Scenario: We want to test if there is a significant difference in the average weight of wolves between two regions (Region A and Region B) and if there's a difference between male and female wolves within these regions . Datns: Region (A or B) Gender (Male or Female) Weight ( in kg)

In [1]:
import numpy as np
from scipy import stats

In [2]:
# Given data
data = [
    {'Region': 'A', 'Gender': 'Male', 'Weight': 40.5},
    {'Region': 'A', 'Gender': 'Female', 'Weight': 38.2},
    {'Region': 'A', 'Gender': 'Male', 'Weight': 42.0},
    {'Region': 'A', 'Gender': 'Female', 'Weight': 37.5},
    {'Region': 'A', 'Gender': 'Male', 'Weight': 41.3},
    {'Region': 'A', 'Gender': 'Female', 'Weight': 36.7},
    {'Region': 'B', 'Gender': 'Male', 'Weight': 45.2},
    {'Region': 'B', 'Gender': 'Female', 'Weight': 43.0},
    {'Region': 'B', 'Gender': 'Male', 'Weight': 46.5},
    {'Region': 'B', 'Gender': 'Female', 'Weight': 42.8},
    {'Region': 'B', 'Gender': 'Male', 'Weight': 44.1},
    {'Region': 'B', 'Gender': 'Female', 'Weight': 41.7}
]

In [3]:
# Convert data to numpy arrays for easier manipulation
weights_A = np.array([d['Weight'] for d in data if d['Region'] == 'A'])
weights_B = np.array([d['Weight'] for d in data if d['Region'] == 'B'])

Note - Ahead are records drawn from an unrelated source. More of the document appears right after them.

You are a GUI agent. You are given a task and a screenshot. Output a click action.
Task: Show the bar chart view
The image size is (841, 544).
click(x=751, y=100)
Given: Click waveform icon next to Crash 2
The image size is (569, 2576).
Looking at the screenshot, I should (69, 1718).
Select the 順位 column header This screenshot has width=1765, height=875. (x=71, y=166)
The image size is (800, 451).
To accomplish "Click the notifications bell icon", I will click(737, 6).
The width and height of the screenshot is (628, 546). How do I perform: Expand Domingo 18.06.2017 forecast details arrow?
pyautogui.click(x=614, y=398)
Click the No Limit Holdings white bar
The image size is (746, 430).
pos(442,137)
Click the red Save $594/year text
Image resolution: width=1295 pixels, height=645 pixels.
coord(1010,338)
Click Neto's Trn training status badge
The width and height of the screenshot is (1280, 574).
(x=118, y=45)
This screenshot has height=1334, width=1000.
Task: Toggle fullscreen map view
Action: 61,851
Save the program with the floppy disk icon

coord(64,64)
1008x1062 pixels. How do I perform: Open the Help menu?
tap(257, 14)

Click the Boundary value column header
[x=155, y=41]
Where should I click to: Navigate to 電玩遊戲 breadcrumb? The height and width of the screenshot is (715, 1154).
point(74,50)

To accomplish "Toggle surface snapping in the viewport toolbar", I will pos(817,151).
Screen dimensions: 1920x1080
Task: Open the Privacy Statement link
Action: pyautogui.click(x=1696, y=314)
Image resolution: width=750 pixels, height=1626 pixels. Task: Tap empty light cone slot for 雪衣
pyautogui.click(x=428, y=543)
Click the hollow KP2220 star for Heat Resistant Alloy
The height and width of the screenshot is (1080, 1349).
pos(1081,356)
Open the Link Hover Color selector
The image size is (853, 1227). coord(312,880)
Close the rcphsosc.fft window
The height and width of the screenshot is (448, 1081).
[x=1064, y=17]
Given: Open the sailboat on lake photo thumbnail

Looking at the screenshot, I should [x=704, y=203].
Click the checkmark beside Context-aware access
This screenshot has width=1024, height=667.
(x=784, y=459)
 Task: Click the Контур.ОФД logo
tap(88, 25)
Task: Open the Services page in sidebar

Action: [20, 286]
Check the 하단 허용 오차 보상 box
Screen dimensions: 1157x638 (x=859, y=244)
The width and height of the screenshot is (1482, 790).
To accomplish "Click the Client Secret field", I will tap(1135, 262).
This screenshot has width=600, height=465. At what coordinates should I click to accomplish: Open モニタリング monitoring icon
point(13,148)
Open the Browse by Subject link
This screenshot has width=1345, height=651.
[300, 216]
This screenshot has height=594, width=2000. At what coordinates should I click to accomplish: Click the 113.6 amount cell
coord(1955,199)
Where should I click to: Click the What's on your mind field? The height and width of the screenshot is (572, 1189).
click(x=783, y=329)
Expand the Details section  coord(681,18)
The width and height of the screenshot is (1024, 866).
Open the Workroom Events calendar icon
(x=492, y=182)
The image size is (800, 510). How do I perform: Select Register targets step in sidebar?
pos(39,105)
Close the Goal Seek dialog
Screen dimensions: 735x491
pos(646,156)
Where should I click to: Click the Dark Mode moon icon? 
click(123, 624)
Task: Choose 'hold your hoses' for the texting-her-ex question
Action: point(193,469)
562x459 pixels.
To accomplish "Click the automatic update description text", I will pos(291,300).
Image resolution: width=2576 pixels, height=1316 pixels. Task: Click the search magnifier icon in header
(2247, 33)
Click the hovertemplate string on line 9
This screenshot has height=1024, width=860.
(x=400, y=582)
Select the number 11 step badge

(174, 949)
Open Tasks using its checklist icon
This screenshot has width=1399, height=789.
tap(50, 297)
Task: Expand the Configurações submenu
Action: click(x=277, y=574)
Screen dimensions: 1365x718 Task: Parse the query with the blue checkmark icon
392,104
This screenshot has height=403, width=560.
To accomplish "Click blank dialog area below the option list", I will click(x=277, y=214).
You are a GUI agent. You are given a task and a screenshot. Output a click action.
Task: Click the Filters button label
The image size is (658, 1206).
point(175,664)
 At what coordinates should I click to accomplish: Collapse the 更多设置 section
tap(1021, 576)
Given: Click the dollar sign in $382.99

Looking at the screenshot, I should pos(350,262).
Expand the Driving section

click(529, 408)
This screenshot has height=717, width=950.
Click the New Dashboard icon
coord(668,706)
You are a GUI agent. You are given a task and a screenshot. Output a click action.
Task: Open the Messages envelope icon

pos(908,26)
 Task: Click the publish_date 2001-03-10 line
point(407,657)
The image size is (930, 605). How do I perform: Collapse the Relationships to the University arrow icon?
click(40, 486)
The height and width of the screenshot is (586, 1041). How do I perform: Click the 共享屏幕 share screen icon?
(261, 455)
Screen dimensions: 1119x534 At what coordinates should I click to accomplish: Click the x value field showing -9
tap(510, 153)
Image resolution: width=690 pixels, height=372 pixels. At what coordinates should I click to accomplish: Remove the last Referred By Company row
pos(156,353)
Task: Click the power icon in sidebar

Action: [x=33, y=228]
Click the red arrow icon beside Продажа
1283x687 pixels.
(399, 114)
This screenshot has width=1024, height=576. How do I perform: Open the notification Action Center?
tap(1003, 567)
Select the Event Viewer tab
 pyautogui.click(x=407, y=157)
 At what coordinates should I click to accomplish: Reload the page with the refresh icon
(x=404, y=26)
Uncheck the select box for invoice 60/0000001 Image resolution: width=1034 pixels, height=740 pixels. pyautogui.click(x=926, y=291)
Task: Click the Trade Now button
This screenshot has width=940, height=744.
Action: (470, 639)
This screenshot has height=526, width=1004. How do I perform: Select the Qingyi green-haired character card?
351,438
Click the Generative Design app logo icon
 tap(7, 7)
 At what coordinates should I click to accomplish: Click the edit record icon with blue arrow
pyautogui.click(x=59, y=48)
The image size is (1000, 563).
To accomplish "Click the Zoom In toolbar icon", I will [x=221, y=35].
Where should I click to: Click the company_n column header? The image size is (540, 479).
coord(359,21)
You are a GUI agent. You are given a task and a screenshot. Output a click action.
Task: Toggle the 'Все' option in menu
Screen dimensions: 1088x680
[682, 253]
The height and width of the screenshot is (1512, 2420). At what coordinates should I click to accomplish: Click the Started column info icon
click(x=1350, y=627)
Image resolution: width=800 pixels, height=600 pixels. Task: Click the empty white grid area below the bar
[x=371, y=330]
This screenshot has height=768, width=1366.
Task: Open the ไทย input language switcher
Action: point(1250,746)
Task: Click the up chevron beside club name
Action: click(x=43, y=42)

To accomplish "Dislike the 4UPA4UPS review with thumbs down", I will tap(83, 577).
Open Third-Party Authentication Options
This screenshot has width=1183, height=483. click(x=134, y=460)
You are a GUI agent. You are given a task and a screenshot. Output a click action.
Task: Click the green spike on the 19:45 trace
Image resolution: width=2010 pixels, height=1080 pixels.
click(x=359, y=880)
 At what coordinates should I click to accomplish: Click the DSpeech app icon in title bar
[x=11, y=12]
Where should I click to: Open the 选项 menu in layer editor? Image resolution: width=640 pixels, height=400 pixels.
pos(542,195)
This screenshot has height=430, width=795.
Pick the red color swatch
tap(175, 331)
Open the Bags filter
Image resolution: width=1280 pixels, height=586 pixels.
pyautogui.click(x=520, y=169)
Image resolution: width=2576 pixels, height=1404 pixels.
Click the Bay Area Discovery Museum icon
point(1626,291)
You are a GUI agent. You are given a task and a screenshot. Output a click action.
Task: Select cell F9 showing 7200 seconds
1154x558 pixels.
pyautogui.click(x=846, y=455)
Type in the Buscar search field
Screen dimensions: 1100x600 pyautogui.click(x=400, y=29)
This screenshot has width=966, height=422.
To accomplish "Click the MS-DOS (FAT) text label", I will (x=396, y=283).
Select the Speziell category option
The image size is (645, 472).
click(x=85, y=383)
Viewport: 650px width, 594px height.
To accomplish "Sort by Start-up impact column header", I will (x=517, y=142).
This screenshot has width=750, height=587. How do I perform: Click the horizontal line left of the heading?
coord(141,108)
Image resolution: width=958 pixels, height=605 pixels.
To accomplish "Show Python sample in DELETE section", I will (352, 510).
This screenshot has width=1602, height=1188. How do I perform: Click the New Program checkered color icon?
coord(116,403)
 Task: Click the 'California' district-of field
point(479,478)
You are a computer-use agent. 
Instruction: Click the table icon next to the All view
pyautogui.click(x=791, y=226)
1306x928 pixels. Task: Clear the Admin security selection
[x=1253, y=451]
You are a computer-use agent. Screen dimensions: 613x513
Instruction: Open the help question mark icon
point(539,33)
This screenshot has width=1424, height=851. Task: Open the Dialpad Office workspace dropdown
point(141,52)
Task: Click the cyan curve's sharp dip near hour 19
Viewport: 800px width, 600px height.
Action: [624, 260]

weights_male = np.array([d['Weight'] for d in data if d['Gender'] == 'Male'])
weights_female = np.array([d['Weight'] for d in data if d['Gender'] == 'Female'])


In [4]:
# Function to calculate the Z-test
def z_test(group1, group2):
    mean1, mean2 = np.mean(group1), np.mean(group2)
    std1, std2 = np.std(group1, ddof=1), np.std(group2, ddof=1)
    n1, n2 = len(group1), len(group2)
   
    pooled_std = np.sqrt(std1**2/n1 + std2**2/n2)
    z_score = (mean1 - mean2) / pooled_std
    p_value = stats.norm.sf(abs(z_score)) * 2  # two-tailed p-value
   
    return z_score, p_value

In [5]:
# Perform Z-tests
z_region, p_region = z_test(weights_A, weights_B)
z_gender, p_gender = z_test(weights_male, weights_female)

In [6]:
# Output the results
print(f"Region Z-test: Z = {z_region:.2f}, p = {p_region:.4f}")
print(f"Gender Z-test: Z = {z_gender:.2f}, p = {p_gender:.4f}")

Region Z-test: Z = -3.95, p = 0.0001
Gender Z-test: Z = 2.18, p = 0.0293



Region Hypothesis:
The Z-score is -3.95, and the p-value is 0.0001.
Since the p-value is less than 0.05, we reject the null hypothesis.
This indicates that there is a significant difference in the average weight of wolves between Region A and Region B.


Gender Hypothesis:
The Z-score is 2.18, and the p-value is 0.0293.
Since the p-value is less than 0.05, we reject the null hypothesis.
This indicates that there is a significant difference in the average weight of male and female wolves.